De la misma manera, sabemos que estas capas externas de la Tierra están compuestas por material rocoso más ligero porque la velocidad a la que se desplazan las ondas de los terremotos a través de ellas es mayor, pero, además, también tenemos muestras físicas de estas regiones profundas del planeta gracias a los xenolitos, trozos de roca que fueron arrastrados desde el manto hasta la superficie por la actividad volcánica, como este:
Habiendo dicho todo esto, ¿ha quedado claro que la gente que se dedica a estudiar el interior de la Tierra sabe de lo que habla y que los modelos actuales que lo describen tienen un buen fundamento?
Sí, sí, todo en orden.
Estupendo, ahora pongámonos con el tema de las montañas subterráneas.
Resulta que el manto rocoso de la Tierra también está dividido en dos capas diferentes: un manto exterior y otro interior más profundo.
Pero si todo el manto está hecho de roca, ¿qué diferencia hay entre esas dos capas?
En este caso, los minerales de cada capa tienen una estructura cristalina y una composición química distinta, dado que se encuentran sometidos condiciones de presión y temperatura a diferentes.
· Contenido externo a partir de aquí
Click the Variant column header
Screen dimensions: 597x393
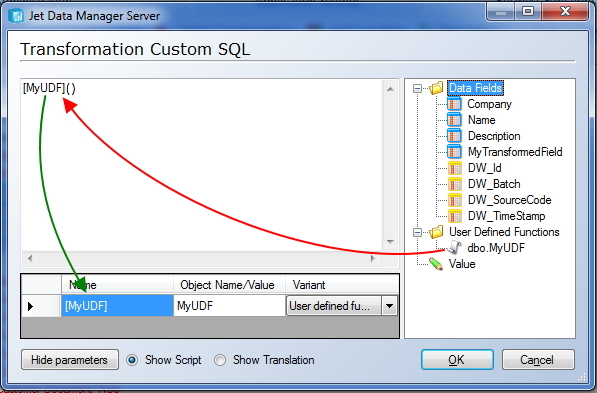coord(342,285)
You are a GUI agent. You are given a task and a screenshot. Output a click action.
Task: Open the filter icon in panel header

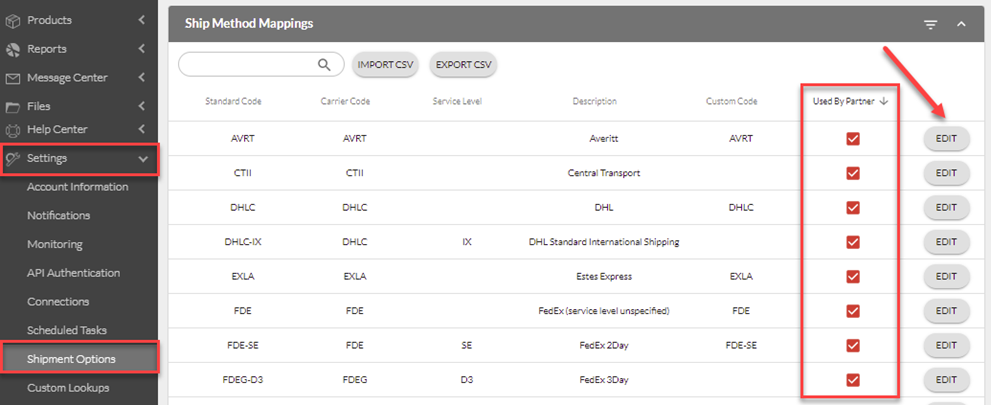click(x=930, y=25)
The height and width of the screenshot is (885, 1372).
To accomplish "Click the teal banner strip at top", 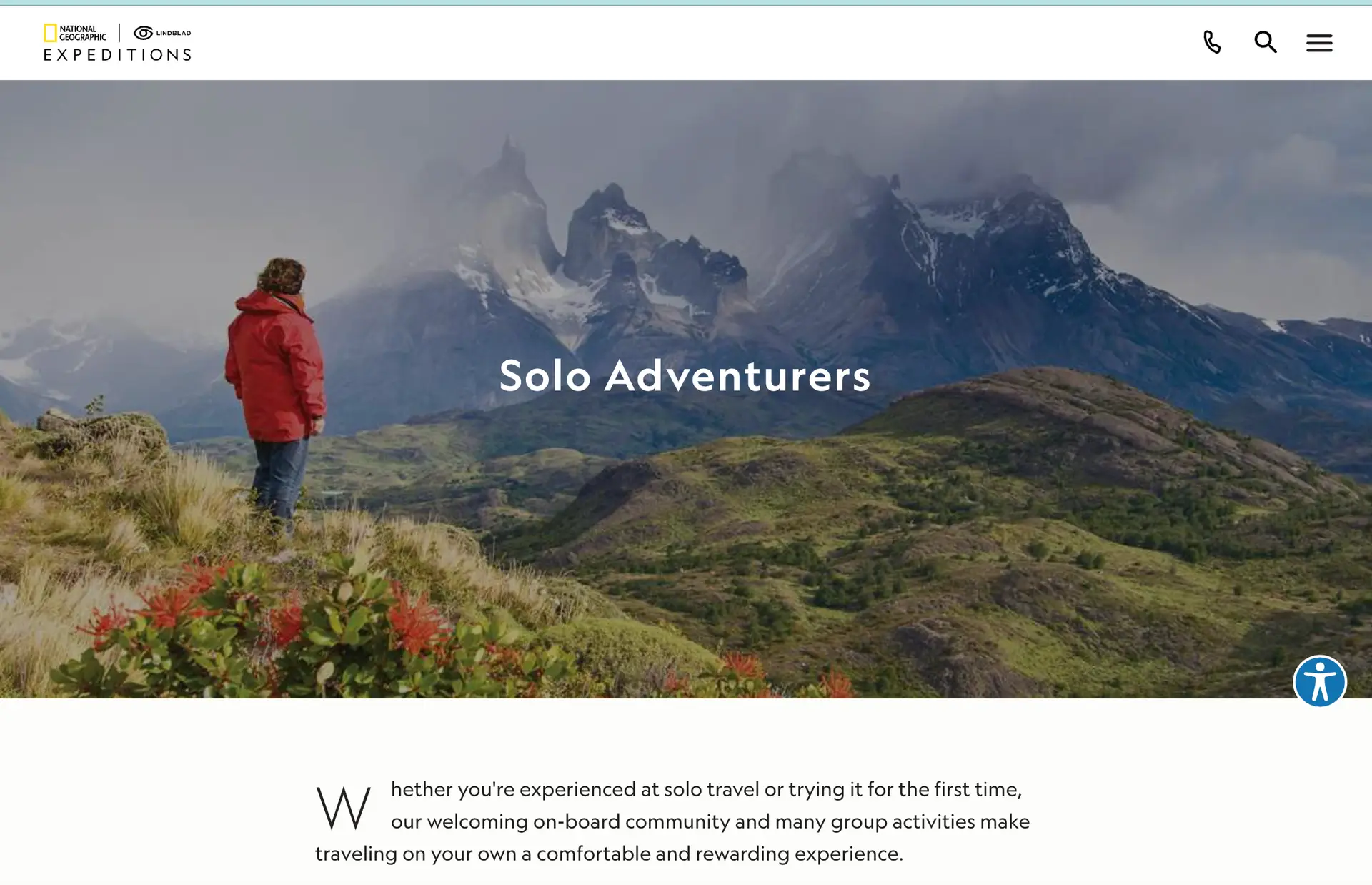I will pos(686,3).
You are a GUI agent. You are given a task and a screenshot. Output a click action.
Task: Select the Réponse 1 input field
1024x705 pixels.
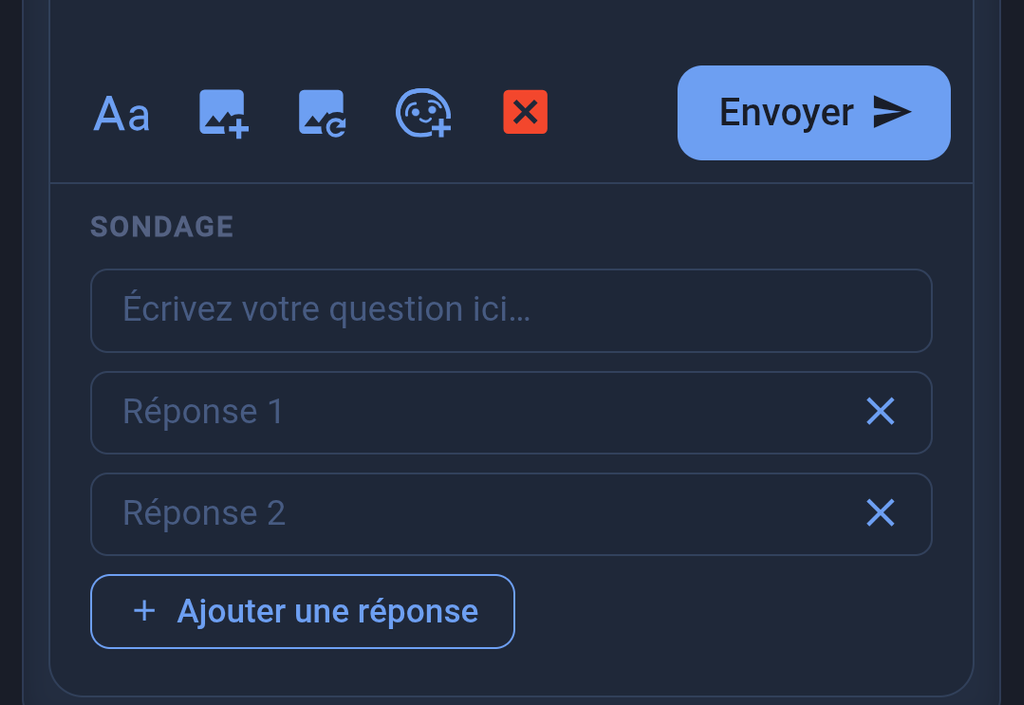point(511,413)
Por tanto, el manto interno y el externo son simplemente de dos capas de roca que están hechas de diferentes minerales.
Ahora bien, el límite entre estas dos regiones del manto no está perfectamente definido y las dos están separadas por una zona de transición que empieza a unos 410 kilómetros de profundidad y termina a unos 660 kilómetros… Y en esa frontera, a 660 kilómetros de profundidad, es donde los titulares dicen que hay «montañas subterráneas».
Espera, entonces, ¿estas noticias no estaban hablando de una especie de un espacio vacío en el interior del planeta que está lleno de montañas?
Para nada, voz cursiva. Lo único que hay a 660 kilómetros de profundidad es un volumen continuo de roca maciza.
¿Y cómo puede haber montañas dentro de un mazacote de roca maciza gigantesco?
ES QUE NO LAS HAY.
Estos artículos simplemente se están haciendo eco de un estudio en la que se han analizado las ondas sísmicas que produjo un terremoto en 1994 y, tras analizar cómo se propagaron a través de esta frontera, se ha llegado a la conclusión de que el límite entre el manto interno y el externo no es perfectamente «liso». Dicho de otra manera, si imagináramos estas dos capas del manto como dos esferas, una metida dentro de la otra, la superficie de contacto entre las dos no sería suave, sino rugosa, con regiones donde el manto externo desciende varios kilómetros hasta profundidades mayores y el interno asciende hacia la superficie en la misma medida. Esas irregularidades que hay entre las dos capas serían las «montañas más altas que el Everest» de las que hablaba la prensa. Pero, como puedes ver, voz cursiva, no son montañas en absoluto.
Hombre, pues la verdad es que está feo que dijeran eso en los titulares, ¿no?
No lo sé, voz cursiva. Se podría argumentar que más gente acabó leyendo sobre este descubrimiento gracias a que se le puso un título más llamativo, pese a que la información que transmitía no fuera cierta, pero también es verdad que mucha gente no pasa de los titulares y este tipo de noticias confunden aún más su ya enmarañada visión del mundo. Personalmente, no voy a entrar a valorar eso: solo os traigo una explicación adicional desde un punto de vista un poco distinto, por si había alguien a quién le interesen estos temas que se había hecho un lío.